One thing is certain, these are issues that present real risks to people in vulnerable circumstances and highlight the complicated nature of balancing autonomy against the protection of vulnerable patients. There is also, of course, a mandatory parliamentary review of this legislation after five years.

I would be remiss if I did not reaffirm here today the importance of improving access to high quality palliative care for all Canadians. Our government has committed to investing in this area. I continue to work with provinces and territories to help support access to all options for care at the end of life.

The motion today has given thoughtful consideration to the work of the upper chamber. I thoroughly appreciated the opportunity to take questions for a two-hour period at the committee of the whole, in addition to the time that I appeared before the committee's pre-study.
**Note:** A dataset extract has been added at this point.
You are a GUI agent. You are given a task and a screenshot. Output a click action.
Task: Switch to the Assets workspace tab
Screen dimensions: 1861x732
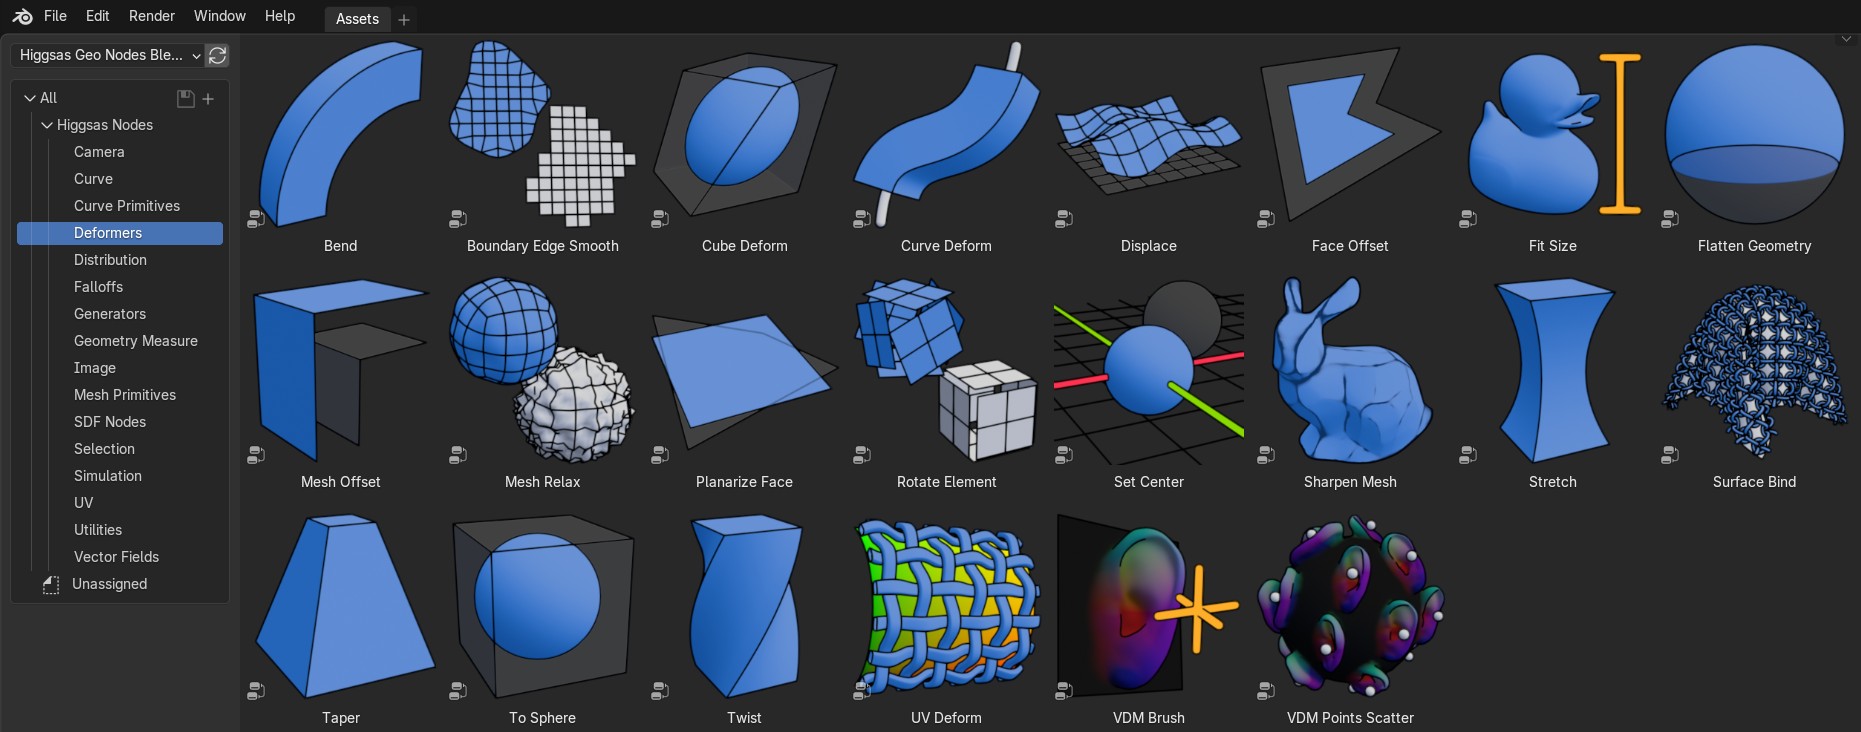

There are two amendments made by the upper chamber where we respectfully disagree. As captured in the motion today, we as a government reviewed and sought a path forward that encompasses the Senate's amendments where possible, resulting in our agreement with the five remaining amendments. There is alternative text proposed to reflect the upper chamber's desire to recognize the vital importance of palliative care options for patients. As I have said repeatedly, this is a positive outcome if the result of this legislation allows tangible improvement to access palliative care in Canada.

We also have a responsibility to provide language in the legislation that health care professionals can understand in order to provide access to assisted dying. As is stated in the proposed message to the Senate, removing the criterion of the reasonable foreseeability of natural death would undermine the objectives of Bill C-14 to recognize the significant and continuing public health issue of suicide, to guard against death being seen as a solution to all forms of suffering, and to counter negative perceptions about the quality of life of persons who are elderly, ill, or disabled. Bill C-14 strikes the right balance for Canadians between protection of vulnerable individuals and choice for those whose medical circumstances cause enduring and intolerable suffering.

In conclusion, I would like to underline to my fellow parliamentarians that the approach set out in Bill C-14 is the result of tremendous thought and deliberation over the course of many months. There have been extensive consultations over this past year on the issue of medical assistance in dying with Canadians, stakeholders, and relevant experts. The findings have been reviewed carefully to inform the legislation.

I hope both the House and the Senate are able to support the motion. I would like to thank, from the bottom of my heart, all the parliamentarians from both the upper and the lower chamber who have professionally and thoroughly debated this issue. It is a transformative social policy that governments debate once in a generation, and this piece of legislation is one of those remarkable debates. Make no mistake, this will be a dramatic change for Canada.

In the Carter decision, the Supreme Court acknowledged that it was up to Parliament to craft an appropriate regime. I believe we arrived at the best approach for our country.